Skip to content

Stream Data into Kafka

TIP

After EMQX version 3.1, a powerful rule engine is introduced to replace plug-ins. It is recommended that you use it. See Bridge data to Kafka to setup kafka bridges in rule engine.

EMQX bridges and forwards MQTT messages to Kafka cluster:

image

Config file for Kafka bridge plugin: etc/plugins/emqx_bridge_kafka.conf

Configure Kafka Cluster

bash
## Kafka Server
## bridge.kafka.servers = 127.0.0.1:9092,127.0.0.2:9092,127.0.0.3:9092
bridge.kafka.servers = 127.0.0.1:9092

## Kafka Partition Strategy. option value: per_partition | per_broker
bridge.kafka.connection_strategy = per_partition

bridge.kafka.min_metadata_refresh_interval = 5S

## Produce writes type. option value: sync | async
bridge.kafka.produce = sync

bridge.kafka.produce.sync_timeout = 3S

## Base directory for replayq to store messages on disk.
## If this config entry if missing or set to undefined,
## replayq works in a mem-only manner.
## i.e. messages are not queued on disk -- in such case,
## the send or send_sync API callers are responsible for
## possible message loss in case of application,
## network or kafka disturbances. For instance,
## in the wolff:send API caller may trap_exit then
## react on parition-producer worker pid's 'EXIT'
## message to issue a retry after restarting the producer.
## bridge.kafka.replayq_dir = /tmp/emqx_bridge_kafka/

## default=10MB, replayq segment size.
## bridge.kafka.producer.replayq_seg_bytes = 10MB

## producer required_acks. option value all_isr | leader_only | none.
bridge.kafka.producer.required_acks = none

## default=10000. Timeout leader wait for replicas before reply to producer.
## bridge.kafka.producer.ack_timeout = 10S

## default number of message sets sent on wire before block waiting for acks
## bridge.kafka.producer.max_batch_bytes = 1024KB

## by default, send max 1 MB of data in one batch (message set)
## bridge.kafka.producer.min_batch_bytes = 0

## Number of batches to be sent ahead without receiving ack for the last request.
## Must be 0 if messages must be delivered in strict order.
## bridge.kafka.producer.max_send_ahead = 0

## by default, no compression
# bridge.kafka.producer.compression = no_compression

# bridge.kafka.encode_payload_type = base64

# bridge.kafka.sock.buffer = 32KB
# bridge.kafka.sock.recbuf = 32KB
bridge.kafka.sock.sndbuf = 1MB
# bridge.kafka.sock.read_packets = 20

Configure Kafka Bridge Hooks

bash
## Bridge Kafka Hooks
## ${topic}: the kafka topics to which the messages will be published.
## ${filter}: the mqtt topic (may contain wildcard) on which the action will be performed .

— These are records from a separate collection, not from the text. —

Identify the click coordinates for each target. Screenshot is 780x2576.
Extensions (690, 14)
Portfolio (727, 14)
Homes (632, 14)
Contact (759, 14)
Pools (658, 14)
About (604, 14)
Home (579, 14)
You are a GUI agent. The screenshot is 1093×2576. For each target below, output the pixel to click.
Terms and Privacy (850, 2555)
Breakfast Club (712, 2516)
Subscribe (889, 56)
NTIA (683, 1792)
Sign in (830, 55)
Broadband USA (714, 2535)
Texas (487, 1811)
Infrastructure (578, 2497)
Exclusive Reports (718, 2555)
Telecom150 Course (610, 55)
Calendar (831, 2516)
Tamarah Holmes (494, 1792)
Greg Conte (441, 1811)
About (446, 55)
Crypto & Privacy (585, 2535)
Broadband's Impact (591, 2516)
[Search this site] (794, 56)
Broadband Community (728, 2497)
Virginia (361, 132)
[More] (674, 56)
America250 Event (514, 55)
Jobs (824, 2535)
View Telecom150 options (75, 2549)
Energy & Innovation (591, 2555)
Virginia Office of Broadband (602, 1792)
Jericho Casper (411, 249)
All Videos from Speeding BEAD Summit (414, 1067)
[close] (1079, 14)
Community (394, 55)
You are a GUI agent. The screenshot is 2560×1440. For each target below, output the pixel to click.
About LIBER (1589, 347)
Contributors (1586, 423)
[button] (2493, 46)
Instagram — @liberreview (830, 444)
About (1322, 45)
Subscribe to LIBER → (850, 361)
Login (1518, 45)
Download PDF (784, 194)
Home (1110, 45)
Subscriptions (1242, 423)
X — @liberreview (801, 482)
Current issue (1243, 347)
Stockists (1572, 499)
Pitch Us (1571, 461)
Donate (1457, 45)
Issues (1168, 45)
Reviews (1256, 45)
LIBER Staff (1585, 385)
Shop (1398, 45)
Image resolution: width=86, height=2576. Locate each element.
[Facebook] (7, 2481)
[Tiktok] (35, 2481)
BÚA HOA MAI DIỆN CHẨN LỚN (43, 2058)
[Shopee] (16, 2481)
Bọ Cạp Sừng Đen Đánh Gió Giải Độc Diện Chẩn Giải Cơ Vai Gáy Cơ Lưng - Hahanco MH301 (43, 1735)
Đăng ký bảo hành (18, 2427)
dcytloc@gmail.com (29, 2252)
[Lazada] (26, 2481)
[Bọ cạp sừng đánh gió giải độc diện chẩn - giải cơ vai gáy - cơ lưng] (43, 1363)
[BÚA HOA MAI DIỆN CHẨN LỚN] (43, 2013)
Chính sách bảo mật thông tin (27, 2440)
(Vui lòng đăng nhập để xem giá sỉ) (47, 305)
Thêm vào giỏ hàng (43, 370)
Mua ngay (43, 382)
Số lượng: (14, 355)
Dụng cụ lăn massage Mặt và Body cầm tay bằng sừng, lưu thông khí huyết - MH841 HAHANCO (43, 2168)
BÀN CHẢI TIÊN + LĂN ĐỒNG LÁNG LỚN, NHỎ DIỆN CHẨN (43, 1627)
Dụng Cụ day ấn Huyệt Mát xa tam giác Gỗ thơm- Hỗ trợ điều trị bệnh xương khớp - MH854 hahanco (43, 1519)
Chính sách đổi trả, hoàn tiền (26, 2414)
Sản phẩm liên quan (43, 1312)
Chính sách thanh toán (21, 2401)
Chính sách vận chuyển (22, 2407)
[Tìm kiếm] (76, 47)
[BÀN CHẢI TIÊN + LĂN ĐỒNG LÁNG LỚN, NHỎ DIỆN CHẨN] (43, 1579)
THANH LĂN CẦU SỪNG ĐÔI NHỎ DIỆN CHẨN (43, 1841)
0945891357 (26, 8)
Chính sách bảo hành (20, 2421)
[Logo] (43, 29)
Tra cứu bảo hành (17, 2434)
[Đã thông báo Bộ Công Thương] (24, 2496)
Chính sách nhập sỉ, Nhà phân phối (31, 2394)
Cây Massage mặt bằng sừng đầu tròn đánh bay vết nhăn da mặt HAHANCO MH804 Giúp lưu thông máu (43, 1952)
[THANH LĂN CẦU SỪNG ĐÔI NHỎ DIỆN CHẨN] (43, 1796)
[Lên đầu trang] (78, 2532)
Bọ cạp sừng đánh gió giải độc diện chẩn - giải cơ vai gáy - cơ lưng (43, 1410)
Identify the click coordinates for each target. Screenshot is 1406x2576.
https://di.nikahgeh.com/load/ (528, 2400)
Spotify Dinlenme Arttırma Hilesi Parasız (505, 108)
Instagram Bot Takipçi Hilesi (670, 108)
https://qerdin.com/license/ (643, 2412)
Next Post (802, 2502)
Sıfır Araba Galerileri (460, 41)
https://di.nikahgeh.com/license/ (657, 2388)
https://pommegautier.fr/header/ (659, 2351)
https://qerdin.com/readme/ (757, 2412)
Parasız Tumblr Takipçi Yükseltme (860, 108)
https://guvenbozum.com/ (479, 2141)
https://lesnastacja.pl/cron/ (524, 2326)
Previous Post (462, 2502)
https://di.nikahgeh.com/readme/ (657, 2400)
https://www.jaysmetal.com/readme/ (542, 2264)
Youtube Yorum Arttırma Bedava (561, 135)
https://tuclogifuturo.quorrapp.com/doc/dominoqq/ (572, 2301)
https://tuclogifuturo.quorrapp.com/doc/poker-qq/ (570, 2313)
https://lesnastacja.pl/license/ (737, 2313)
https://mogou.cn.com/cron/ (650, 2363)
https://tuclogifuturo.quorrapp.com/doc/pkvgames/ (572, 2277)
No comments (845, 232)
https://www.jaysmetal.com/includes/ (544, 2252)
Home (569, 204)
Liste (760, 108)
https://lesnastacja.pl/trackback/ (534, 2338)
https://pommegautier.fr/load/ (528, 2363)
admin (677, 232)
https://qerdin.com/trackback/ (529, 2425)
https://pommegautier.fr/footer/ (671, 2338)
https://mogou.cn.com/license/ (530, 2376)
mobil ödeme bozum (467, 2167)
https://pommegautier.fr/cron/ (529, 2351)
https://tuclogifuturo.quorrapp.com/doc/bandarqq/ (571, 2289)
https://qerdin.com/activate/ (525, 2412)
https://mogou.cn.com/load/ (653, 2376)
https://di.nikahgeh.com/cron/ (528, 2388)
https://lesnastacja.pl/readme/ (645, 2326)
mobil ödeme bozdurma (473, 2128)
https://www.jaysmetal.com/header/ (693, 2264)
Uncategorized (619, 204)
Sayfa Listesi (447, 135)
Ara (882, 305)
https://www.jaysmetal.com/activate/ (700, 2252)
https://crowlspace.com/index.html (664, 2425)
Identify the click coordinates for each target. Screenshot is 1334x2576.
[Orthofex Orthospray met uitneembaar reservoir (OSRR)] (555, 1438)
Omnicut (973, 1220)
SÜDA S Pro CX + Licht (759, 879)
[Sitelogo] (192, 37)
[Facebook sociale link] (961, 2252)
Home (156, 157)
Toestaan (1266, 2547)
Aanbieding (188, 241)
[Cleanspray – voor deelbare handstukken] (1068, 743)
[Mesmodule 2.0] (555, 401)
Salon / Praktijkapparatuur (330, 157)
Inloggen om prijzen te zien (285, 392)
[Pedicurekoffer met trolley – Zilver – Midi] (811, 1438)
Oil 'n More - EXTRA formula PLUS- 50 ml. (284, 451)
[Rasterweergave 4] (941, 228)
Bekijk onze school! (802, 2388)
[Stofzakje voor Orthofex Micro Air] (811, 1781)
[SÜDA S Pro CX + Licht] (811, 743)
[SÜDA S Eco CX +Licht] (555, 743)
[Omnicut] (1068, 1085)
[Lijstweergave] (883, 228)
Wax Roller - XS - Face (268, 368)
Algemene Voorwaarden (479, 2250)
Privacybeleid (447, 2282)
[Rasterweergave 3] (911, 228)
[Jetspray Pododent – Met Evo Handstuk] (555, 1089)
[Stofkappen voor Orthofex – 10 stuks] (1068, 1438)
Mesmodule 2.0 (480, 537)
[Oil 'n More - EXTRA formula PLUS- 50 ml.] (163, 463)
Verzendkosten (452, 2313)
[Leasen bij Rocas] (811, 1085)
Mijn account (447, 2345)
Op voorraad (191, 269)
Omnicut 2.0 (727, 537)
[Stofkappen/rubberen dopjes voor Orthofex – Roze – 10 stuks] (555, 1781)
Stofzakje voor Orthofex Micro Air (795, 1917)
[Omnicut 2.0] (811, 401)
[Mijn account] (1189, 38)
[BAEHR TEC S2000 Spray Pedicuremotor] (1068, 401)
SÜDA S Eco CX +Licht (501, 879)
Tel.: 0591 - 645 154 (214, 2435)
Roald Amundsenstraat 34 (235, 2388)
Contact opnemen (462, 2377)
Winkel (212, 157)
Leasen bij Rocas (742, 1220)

bridge.kafka.hook.client.connected.1     = {"topic": "client_connected"}
bridge.kafka.hook.client.disconnected.1  = {"topic": "client_disconnected"}
bridge.kafka.hook.session.subscribed.1   = {"filter": "#",  "topic": "session_subscribed"}
bridge.kafka.hook.session.unsubscribed.1 = {"filter": "#",  "topic": "session_unsubscribed"}
bridge.kafka.hook.message.publish.1      = {"filter": "#",  "topic": "message_publish"}
bridge.kafka.hook.message.delivered.1    = {"filter": "#",  "topic": "message_delivered"}
bridge.kafka.hook.message.acked.1        = {"filter": "#",  "topic": "message_acked"}

Description of Kafka Bridge Hooks

EventDescription
bridge.kafka.hook.client.connected.1Client connected
bridge.kafka.hook.client.disconnected.1Client disconnected
bridge.kafka.hook.session.subscribed.1Topics subscribed
bridge.kafka.hook.session.unsubscribed.1Topics unsubscribed
bridge.kafka.hook.message.publish.1Messages published
bridge.kafka.hook.message.delivered.1Messages delivered
bridge.kafka.hook.message.acked.1Messages acknowledged

Forward Client Connected / Disconnected Events to Kafka

Client goes online, EMQX forwards 'client_connected' event message to Kafka:

python
topic = "client_connected",
value = {
         "client_id": ${clientid},
         "node": ${node},
         "ts": ${ts}
        }

Client goes offline, EMQX forwards 'client_disconnected' event message to Kafka:

python
topic = "client_disconnected",
value = {
        "client_id": ${clientid},
        "reason": ${reason},
        "node": ${node},
        "ts": ${ts}
        }

Forward Subscription Event to Kafka

python
topic = session_subscribed

value = {
         "client_id": ${clientid},
         "topic": ${topic},
         "qos": ${qos},
         "node": ${node},
         "ts": ${timestamp}
        }

Forward Unsubscription Event to Kafka

python
topic = session_unsubscribed

value = {
         "client_id": ${clientid},
         "topic": ${topic},
         "qos": ${qos},
         "node": ${node},
         "ts": ${timestamp}
        }

Forward MQTT Messages to Kafka

python
topic = message_publish

value = {
         "client_id": ${clientid},
         "username": ${username},
         "topic": ${topic},
         "payload": ${payload},
         "qos": ${qos},
         "node": ${node},
         "ts": ${timestamp}
        }

Forwarding MQTT Message Deliver Event to Kafka

python
topic = message_delivered

value = {"client_id": ${clientid},
         "username": ${username},
         "from": ${fromClientId},
         "topic": ${topic},
         "payload": ${payload},
         "qos": ${qos},
         "node": ${node},
         "ts": ${timestamp}
        }

Forwarding MQTT Message Ack Event to Kafka

python
topic = message_acked

value = {
         "client_id": ${clientid},
         "username": ${username},
         "from": ${fromClientId},
         "topic": ${topic},
         "payload": ${payload},
         "qos": ${qos},
         "node": ${node},
         "ts": ${timestamp}
        }

Examples of Kafka Message Consumption

Kafka consumes MQTT clients connected / disconnected event messages:

bash
sh kafka-console-consumer.sh --zookeeper localhost:2181 --topic client_connected --from-beginning

sh kafka-console-consumer.sh --zookeeper localhost:2181 --topic client_disconnected --from-beginning

Kafka consumes MQTT subscription messages:

bash
sh kafka-console-consumer.sh --zookeeper localhost:2181 --topic session_subscribed --from-beginning

sh kafka-console-consumer.sh --zookeeper localhost:2181 --topic session_unsubscribed --from-beginning

Kafka consumes MQTT published messages:

bash
sh kafka-console-consumer.sh --zookeeper localhost:2181 --topic message_publish --from-beginning

Kafka consumes MQTT message Deliver and Ack event messages:

bash
sh kafka-console-consumer.sh --zookeeper localhost:2181 --topic message_delivered --from-beginning

sh kafka-console-consumer.sh --zookeeper localhost:2181 --topic message_acked --from-beginning

TIP

the payload is base64 encoded

Enable Kafka Bridge

bash
./bin/emqx_ctl plugins load emqx_bridge_kafka